You Are Here: Home » Lifestyle » Food » Getting Back on Track

Getting Back on Track

Getting Back on Track

If the Silly Season gets you in its grasp, make sure you get back on track early in 2018.

As disciplined as I am with my diet, even I tend to let go a little overboard at Christmas time – they don’t call it the silly season for nothing. But I often pay the price for my overindulgence with less energy that normal and poor focus. So January is all about getting back on track and generally after just a few days, I’m feeling a lot more like my old self.

Where to start… Let’s face it, life is full of ups and downs, good days and bad ones too. To maintain a healthy mind and body is to be true to yourself – to find that 90/10 balance and to be able to recognise and rebalance when you do get out of sorts.

So start by identifying what needs to change eg. I need to cut back/ avoid caffeine

I always recommend to replace an unhealthy habit with a health one eg. have a herbal tea or hot lemon drink when coffee craving hits. Herbal teas also help me when I’m feeling like something sweet.

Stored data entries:

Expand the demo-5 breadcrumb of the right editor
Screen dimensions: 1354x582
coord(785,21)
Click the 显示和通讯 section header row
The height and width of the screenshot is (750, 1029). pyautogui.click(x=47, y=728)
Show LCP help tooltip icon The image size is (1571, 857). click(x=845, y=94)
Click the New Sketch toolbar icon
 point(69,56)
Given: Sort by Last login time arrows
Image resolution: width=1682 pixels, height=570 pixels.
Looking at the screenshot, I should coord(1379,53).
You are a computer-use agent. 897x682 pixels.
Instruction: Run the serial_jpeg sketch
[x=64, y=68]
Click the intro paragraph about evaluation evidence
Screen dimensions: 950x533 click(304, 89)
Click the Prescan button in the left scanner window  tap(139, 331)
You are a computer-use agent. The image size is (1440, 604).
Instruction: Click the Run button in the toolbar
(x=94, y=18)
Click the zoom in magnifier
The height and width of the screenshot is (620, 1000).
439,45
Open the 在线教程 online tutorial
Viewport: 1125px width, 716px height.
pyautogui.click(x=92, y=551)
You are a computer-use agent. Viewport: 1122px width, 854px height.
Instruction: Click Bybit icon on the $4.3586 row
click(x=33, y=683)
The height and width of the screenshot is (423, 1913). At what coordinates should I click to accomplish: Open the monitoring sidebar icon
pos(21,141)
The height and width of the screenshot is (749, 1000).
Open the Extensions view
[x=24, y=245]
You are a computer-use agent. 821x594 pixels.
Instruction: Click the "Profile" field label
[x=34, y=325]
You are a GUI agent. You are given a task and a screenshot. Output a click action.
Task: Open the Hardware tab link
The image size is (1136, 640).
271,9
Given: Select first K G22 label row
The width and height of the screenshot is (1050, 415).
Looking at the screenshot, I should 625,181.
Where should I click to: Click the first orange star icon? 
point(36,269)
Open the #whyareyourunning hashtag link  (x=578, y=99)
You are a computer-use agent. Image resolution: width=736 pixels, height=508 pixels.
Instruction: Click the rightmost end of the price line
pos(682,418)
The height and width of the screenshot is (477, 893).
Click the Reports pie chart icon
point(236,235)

# EXERCISES
[a] Reproduce the passage from the article on getting back on track above, starting with "Where to start…" and going on through "like something sweet.".
[b] Render this sentence from the article on getting back on track into Spanish: "Herbal teas also help me when I’m feeling like something sweet."

# ANSWERS FOR THE EXERCISE
[a]
Where to start… Let’s face it, life is full of ups and downs, good days and bad ones too. To maintain a healthy mind and body is to be true to yourself – to find that 90/10 balance and to be able to recognise and rebalance when you do get out of sorts.

So start by identifying what needs to change eg. I need to cut back/ avoid caffeine

I always recommend to replace an unhealthy habit with a health one eg. have a herbal tea or hot lemon drink when coffee craving hits. Herbal teas also help me when I’m feeling like something sweet.

[b] Las infusiones también me ayudan cuando tengo ganas de algo dulce.